We find it difficult to maintain the same routine,

day after day, week after week, year after year.

But it is a valuable thing,

a prayer and a meditation that helps bring us closer to God.

We sanctify the week and the year with our observances.



This Sunday marks the beginning of the church year.

We celebrate the life of Jesus and the life of the world

with every passing of the seasons.

Jesus’ birth or incarnation at Christmas,

God’s presence among us during Epiphany,

Jesus’ ministry and challenges during Lent,

his suffering and passion in Holy Week,

and his resurrection in Easter.

And then comes the season of Pentecost,

when we remember that we are the Body of Christ

made present to the world by the power of the Holy Spirit.

And around we come to the beginning of the cycle again,

but this time, we await not only the first coming of Jesus,

the incarnation,

we also await the second coming,

the end and fulfillment of life in this world.


So I think of this Sunday as Alpha and Omega Sunday,

or the apocalypse in a bottle.

Apocalypse is an interesting word,

the more so this year, when there is so much hype about 2012.

You’d think we would’ve gotten over that in 2000,

but no.

We think apocalypse means the end of the world,

and in a way it does,

but it also means the beginning.

The word comes to us, curiously as the first word of the last book of the Bible.

The author writes:

apokalypsis iEsou Christou, the revelation of Jesus Christ.

The Greek word means to lift the veil, to see clearly.


This, by the way, is why Bible scholars get so upset

when you call it the book of Revelations (plural)

instead of the Revelation (singular).

It is not a series of visions, which John of Patmos had,

it is a single account of the revelation of Christ at the end of time.



Now for the hard part.

Jesus says:  “Truly I tell you,

this generation will not pass away

until all things have taken place.

Heaven and earth will pass away,

but my words will not pass away.”

What does this mean?

Are we to take it literally, as the early Christians did?

Are we to believe that the end of the world will come in our lifetimes?

That seems … unsatisfactory.

Perhaps 100 generations have come and gone since that time,

and we have been warned that

“no one knows about that day or hour, except the Father.”

Alternatively, we could take it as some vague metaphor,

but I am not inclined to think God speaks so obscurely.

I think that time is complicated.

I think that there is one history, a history of the world,

that runs from Creation through Incarnation to the Apocalypse,

from the beginning of time to the end of days.

I think that there is a second history, a history for each of us,

that runs from our creation through our birth until our death.

And the second history, God willing,

mirrors the first.

We each have our moment of crisis and trial.

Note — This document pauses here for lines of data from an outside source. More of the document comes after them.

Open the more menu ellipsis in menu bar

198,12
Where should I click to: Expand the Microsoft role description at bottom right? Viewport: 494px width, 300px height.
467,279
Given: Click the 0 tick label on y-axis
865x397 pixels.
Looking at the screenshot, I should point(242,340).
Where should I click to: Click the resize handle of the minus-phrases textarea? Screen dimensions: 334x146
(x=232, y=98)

We each will experience moments of transcendence,

when we have a chance to see God and reality unveiled,

Jesus coming in all his splendor.

We each, if the analogy suits you,

live through the great battle

between the children of light and the children of darkness.

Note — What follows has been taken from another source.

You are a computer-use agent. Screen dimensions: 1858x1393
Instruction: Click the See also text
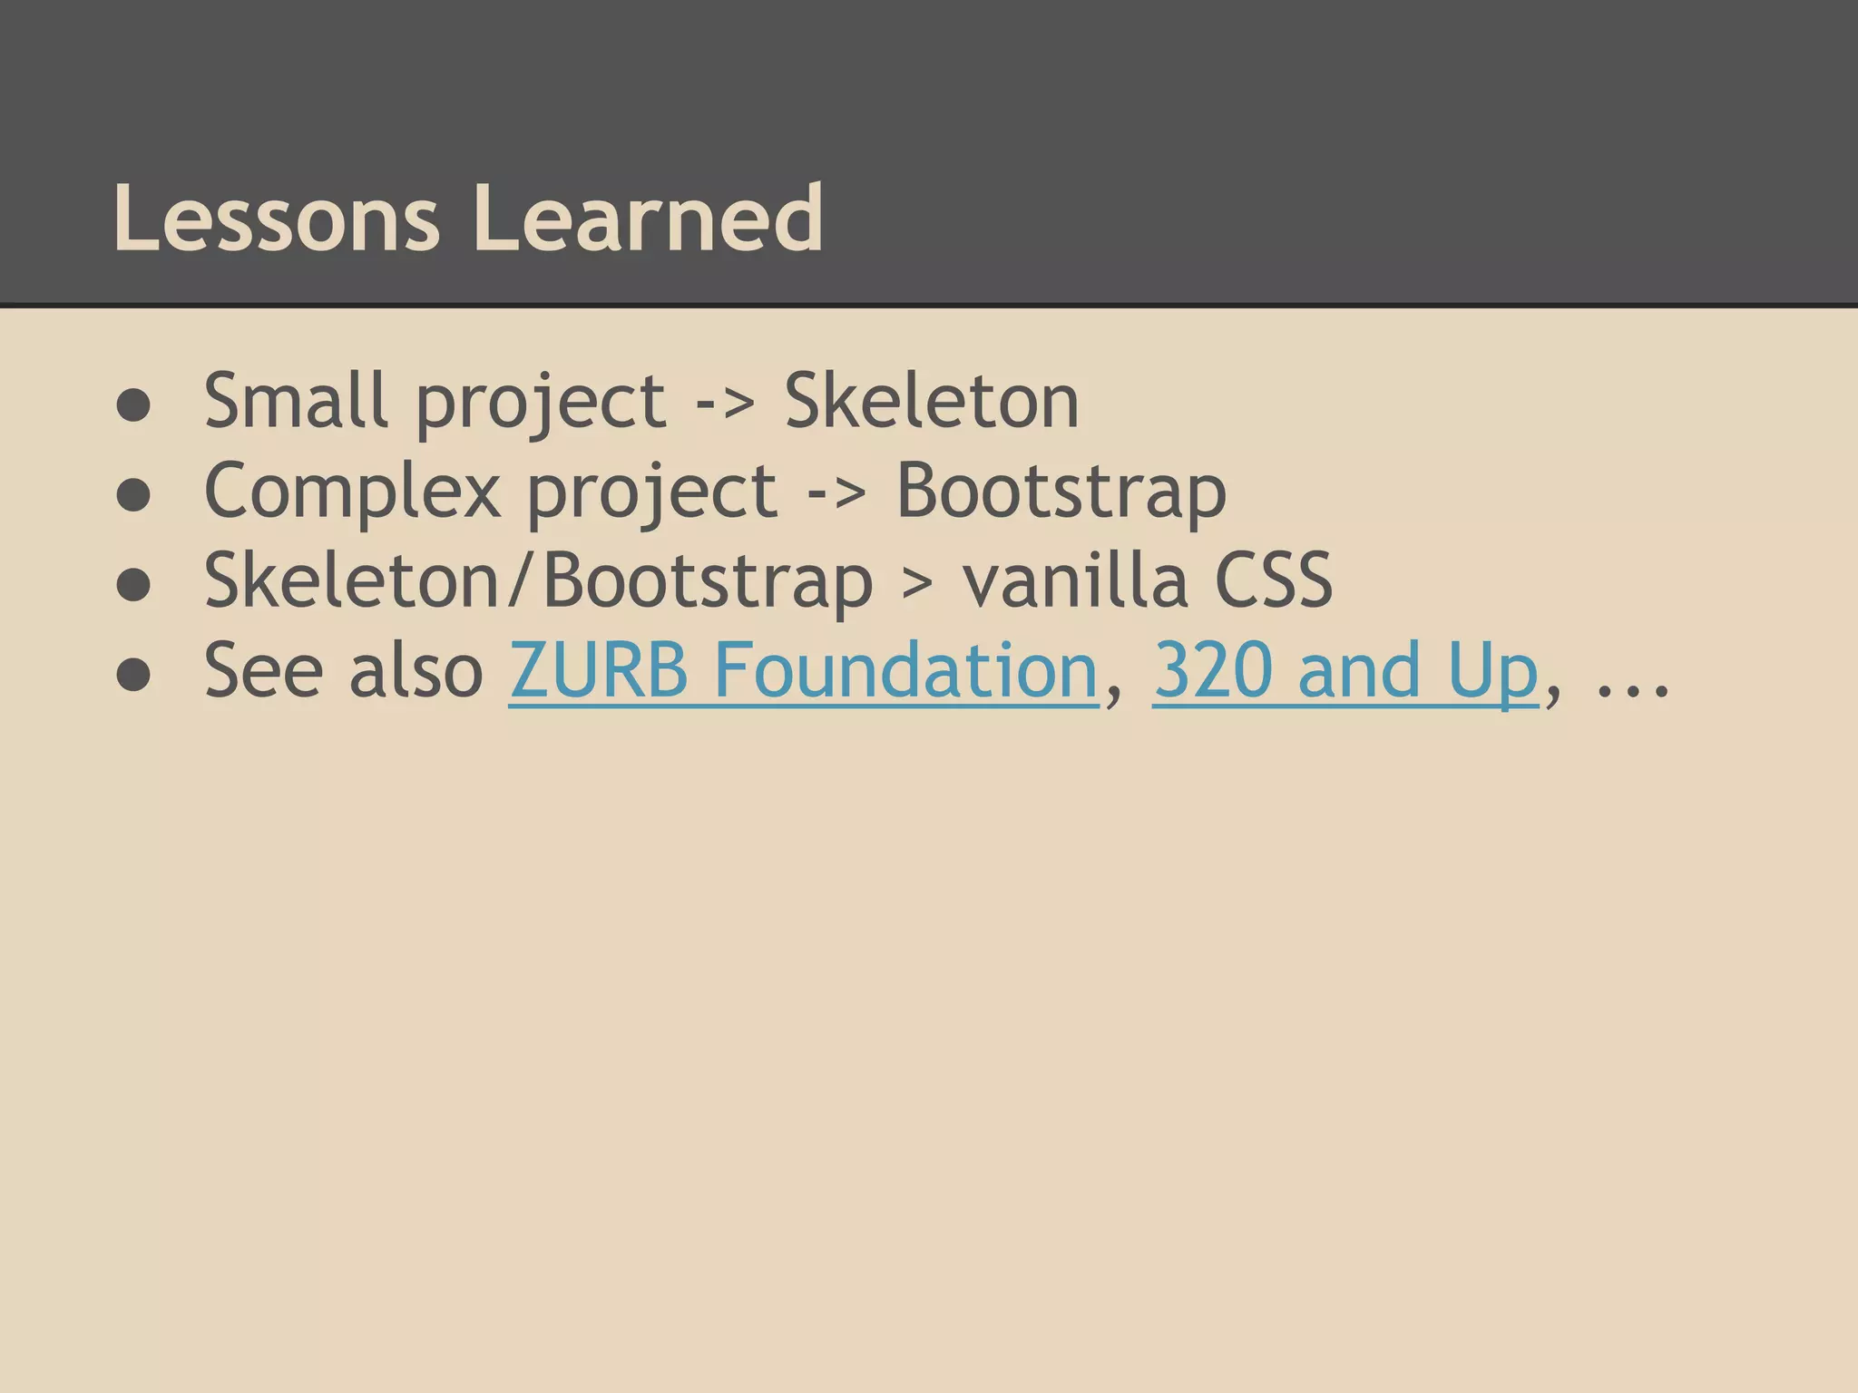[344, 670]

We each “will see ‘the Son of Man coming in a cloud’ with power and great glory.”



This is not to deny the historical sense,

the story of the world sense.

I do believe that Jesus

will come again in glory to judge the living and the dead

and his kingdom will have no end.

And, as with personal resurrection in the flesh,

so too, I believe the world will be reincarnated.

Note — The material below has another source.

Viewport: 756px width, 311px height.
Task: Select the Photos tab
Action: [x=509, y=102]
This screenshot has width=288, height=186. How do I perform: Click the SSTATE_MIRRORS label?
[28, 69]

I believe that there will be a new heaven and a new Earth,

that I will see my redeemer in the flesh,

and I shall see my God face to face.

And I cannot tell you how the two stories fit together … yet.

I cannot tell you how my redemption

matches up with the redemption of the world,

though I suspect they are related.

Still, I have faith in each,

and in both.


Perhaps time travel is the right metaphor after all,

for, while we are traveling through history,

we are also on our own pilgrimages,

our own paths toward the heavenly kingdom.

And with Paul, I give thanks for fellow travelers.

“How can we thank God enough for you

in return for all the joy that we feel

before our God because of you?”

It is not a pilgrimage to be taken alone,

but one that we take with others,

a road we travel with a great cloud of witnesses,

saints living in this world, and saints passed on to the next.


“Be on guard so that your hearts are not weighed down

with dissipation and drunkenness and the worries of this life,

and that day catch you unexpectedly, like a trap.”

There will be signs, and there will be a great Apocalypse,

but there will also be a personal journey and personal signs.

As we mark the week and year to remember the great arc of history,

so God makes plain the salvation of the world

in the salvation of each and every soul that passes into light.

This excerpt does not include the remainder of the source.